Put temporary tape across the zipper at the back at intervals to keep it in place. You can use scotch tape or sewer’s tape to do the trick. I prefer tape to using pins as it tends to stay flatter this way. Make sure you tape the ends so they stay relatively straight. They do always separate slightly due to the bulk of the zipper head. If you place your zipper head facing down it will be slightly less bulky to sew over later.
Turn the fabric over and put a pin across the end just after the metal retainer bar. This gives us a guide to sew over so you don’t hit any metal with your needle.
Now you are ready to sew – change to your zipper foot and check the settings of your needle so that the needle is on the correct side to sew in the zipper. My zipper foot is to the right so I can start by sewing down the right side of the zipper.

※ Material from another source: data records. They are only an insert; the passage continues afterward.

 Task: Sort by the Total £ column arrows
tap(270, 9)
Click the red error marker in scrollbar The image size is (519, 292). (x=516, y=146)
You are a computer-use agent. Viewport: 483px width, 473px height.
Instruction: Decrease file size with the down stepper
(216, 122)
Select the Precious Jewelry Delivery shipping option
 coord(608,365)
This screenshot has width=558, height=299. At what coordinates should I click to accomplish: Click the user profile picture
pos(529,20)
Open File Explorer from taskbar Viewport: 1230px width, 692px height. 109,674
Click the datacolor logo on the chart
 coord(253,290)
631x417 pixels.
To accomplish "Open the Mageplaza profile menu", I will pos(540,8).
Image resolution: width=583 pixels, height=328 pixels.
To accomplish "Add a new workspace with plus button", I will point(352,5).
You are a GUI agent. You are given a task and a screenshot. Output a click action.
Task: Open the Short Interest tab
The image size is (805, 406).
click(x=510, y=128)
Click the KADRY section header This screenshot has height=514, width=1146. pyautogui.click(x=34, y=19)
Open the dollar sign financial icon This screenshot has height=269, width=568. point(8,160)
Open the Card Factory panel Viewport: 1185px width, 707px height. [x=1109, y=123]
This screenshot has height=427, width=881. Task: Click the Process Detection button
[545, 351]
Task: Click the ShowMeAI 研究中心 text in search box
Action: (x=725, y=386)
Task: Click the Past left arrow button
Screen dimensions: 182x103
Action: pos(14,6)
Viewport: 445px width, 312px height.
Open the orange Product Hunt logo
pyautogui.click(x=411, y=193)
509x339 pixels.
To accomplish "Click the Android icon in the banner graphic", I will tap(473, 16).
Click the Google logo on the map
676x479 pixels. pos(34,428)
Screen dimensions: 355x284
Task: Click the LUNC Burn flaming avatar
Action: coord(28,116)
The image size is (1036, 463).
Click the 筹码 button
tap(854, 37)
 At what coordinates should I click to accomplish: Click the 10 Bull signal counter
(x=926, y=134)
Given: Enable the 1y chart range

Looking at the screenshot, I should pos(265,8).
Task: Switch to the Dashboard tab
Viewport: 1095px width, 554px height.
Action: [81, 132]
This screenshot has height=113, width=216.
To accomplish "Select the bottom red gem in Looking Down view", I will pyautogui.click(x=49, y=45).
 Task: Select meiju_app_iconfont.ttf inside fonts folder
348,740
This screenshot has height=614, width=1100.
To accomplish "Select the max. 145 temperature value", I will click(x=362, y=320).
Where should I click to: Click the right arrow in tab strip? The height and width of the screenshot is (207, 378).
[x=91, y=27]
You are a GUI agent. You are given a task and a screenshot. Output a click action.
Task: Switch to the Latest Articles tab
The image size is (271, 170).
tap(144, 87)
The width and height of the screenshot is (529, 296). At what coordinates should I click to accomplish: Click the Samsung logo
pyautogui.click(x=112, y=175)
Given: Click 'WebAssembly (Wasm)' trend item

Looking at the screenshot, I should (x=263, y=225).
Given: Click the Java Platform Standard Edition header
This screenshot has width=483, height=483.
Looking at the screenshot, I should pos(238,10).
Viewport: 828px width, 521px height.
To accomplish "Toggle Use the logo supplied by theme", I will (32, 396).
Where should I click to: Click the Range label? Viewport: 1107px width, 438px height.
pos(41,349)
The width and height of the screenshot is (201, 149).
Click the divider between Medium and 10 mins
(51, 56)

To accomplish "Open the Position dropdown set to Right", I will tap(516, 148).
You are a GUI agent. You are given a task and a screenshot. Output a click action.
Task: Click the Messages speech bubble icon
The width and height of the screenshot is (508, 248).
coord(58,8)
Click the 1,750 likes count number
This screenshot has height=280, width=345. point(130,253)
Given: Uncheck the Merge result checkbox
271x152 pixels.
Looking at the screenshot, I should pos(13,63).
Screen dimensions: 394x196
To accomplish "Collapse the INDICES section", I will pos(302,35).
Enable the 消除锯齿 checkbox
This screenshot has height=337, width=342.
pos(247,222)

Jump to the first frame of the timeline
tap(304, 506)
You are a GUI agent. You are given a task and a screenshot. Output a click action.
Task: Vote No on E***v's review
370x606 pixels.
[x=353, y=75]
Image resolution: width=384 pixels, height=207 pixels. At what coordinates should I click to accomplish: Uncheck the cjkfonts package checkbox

There are two recommended ways to stitch the zipper. You can start on one side and stitch down the zip to the bottom, turn and then stitch a couple of rows over each other to secure the end. Make the stitches the width you require at the bottom before stitching up the other side to the top.
The other method is to stitch the bottom in place at the width you require and then stitch one side to the top. Lift the foot and cut the threads before stitching the other side. It is a good idea to practice on a scrap till you find the method you like best.
Now use your seam ripper to open the seam to the required length to be able to open and close the zip.
There are two other zipper techniques and they are the exposed zipper and the invisible zipper. I will cover these in separate tutorials.
Learning how to sew a zipper gives the seamstress a real sense of achievement. Congratulations, and a well-deserved applause! It’s time to sing along with Disney:
Zip A Dee Do Dah and have a wonderful day!